This is a girl who taught herself to play guitar, who speaks French and can also drop the occasional Turkish — “I don’t know why, but it just stuck with me,” she said — and Japanese. This is the daughter of a man who nearly qualified for the 1980 Olympics in track and field and a woman who competed as a gymnast in college.
And hand setting — hand setting — could potentially be an issue? Not a chance.
In fact, it is the very difficulty of the sport, the fact that one couldn’t simply be a decent athlete and succeed, that drew her to volleyball in the first place. It is the need for these reps, the proverbial 10,000 hours, that she loves the most.
“I like the speed of it,” she said of volleyball. “It’s an interesting sport. It takes a lot of skill. There are some sports where you can be really athletic and just go out and be really good at, like you can run and go be a track athlete or something like that.
“But with volleyball, there’s so much skill involved that it takes years and years to cultivate just hand-eye coordination and the feel for the ball. Just things that only come with experience I guess, perspective of the court and so I really liked that part of the game, that I could work on these skills and still be really athletic and go out and play this game.”
And in limited experience on the beach, she has already excelled, making two main draws — in San Jose and Huntington Beach — to end the 2018 season, taking fifth at p1440 Huntington Beach alongside Corinne Quiggle. With those finished on the resume, despite zero FIVB points to her name but the desire to play overseas, she got a call from one of the most experienced United States defenders, Brittany Hochevar.
“Hochevar messaged me while I was still playing in the p1440s and asked if I wanted to meet up,” Wopat recalled. “I think she had done her research and watched me a little bit and maybe talked to some people, so we met up and discussed playing together, and she just kinda has this dream to go to the Olympics for 2020 and we talked a lot about timing, and our partnership – I don’t know, just the timing of it all just works out really well.
“The more I’ve gotten to know her spirit and energy – she’s just an amazing person.
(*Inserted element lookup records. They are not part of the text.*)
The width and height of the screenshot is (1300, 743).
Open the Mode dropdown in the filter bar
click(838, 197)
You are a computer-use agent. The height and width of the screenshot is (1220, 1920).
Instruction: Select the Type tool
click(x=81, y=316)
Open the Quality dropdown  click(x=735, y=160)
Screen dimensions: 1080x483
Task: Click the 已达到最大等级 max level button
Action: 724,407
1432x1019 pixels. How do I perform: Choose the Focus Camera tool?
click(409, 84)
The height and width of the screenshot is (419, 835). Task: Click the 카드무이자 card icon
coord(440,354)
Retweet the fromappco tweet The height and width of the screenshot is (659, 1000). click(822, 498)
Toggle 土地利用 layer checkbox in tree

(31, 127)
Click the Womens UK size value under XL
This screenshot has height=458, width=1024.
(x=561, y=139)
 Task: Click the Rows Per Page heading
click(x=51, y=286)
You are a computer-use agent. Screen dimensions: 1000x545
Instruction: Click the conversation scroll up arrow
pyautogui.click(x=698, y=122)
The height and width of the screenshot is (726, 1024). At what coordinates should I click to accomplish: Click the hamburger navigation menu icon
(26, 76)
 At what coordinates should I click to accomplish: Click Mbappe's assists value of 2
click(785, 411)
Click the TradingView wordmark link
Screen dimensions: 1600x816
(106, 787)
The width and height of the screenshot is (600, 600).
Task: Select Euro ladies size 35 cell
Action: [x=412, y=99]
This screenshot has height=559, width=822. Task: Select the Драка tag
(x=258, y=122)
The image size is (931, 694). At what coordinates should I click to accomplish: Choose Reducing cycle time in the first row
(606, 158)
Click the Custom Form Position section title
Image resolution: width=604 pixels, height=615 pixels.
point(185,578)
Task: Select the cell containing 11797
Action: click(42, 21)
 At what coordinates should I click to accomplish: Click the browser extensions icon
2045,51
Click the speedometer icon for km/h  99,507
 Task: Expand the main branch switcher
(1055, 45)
I just think we’re going to make an amazing partnership.”
It’s funny, too, how it happened. While Wopat was considering the perfect partner for her, one of the few that would have enough pull to get her to leave the United States Indoor National Team, it was Hochevar’s name on which she landed.
“Earlier I had been thinking ‘Who could I play with if I really wanted to take it to the next step?'” Wopat said. “I immediately thought of Hochevar because she’s older and has experience so some of my weaknesses, just being new to the game and everything, she can complement that really well. It’s just funny, because I had thought of her before, and the pieces just came together.”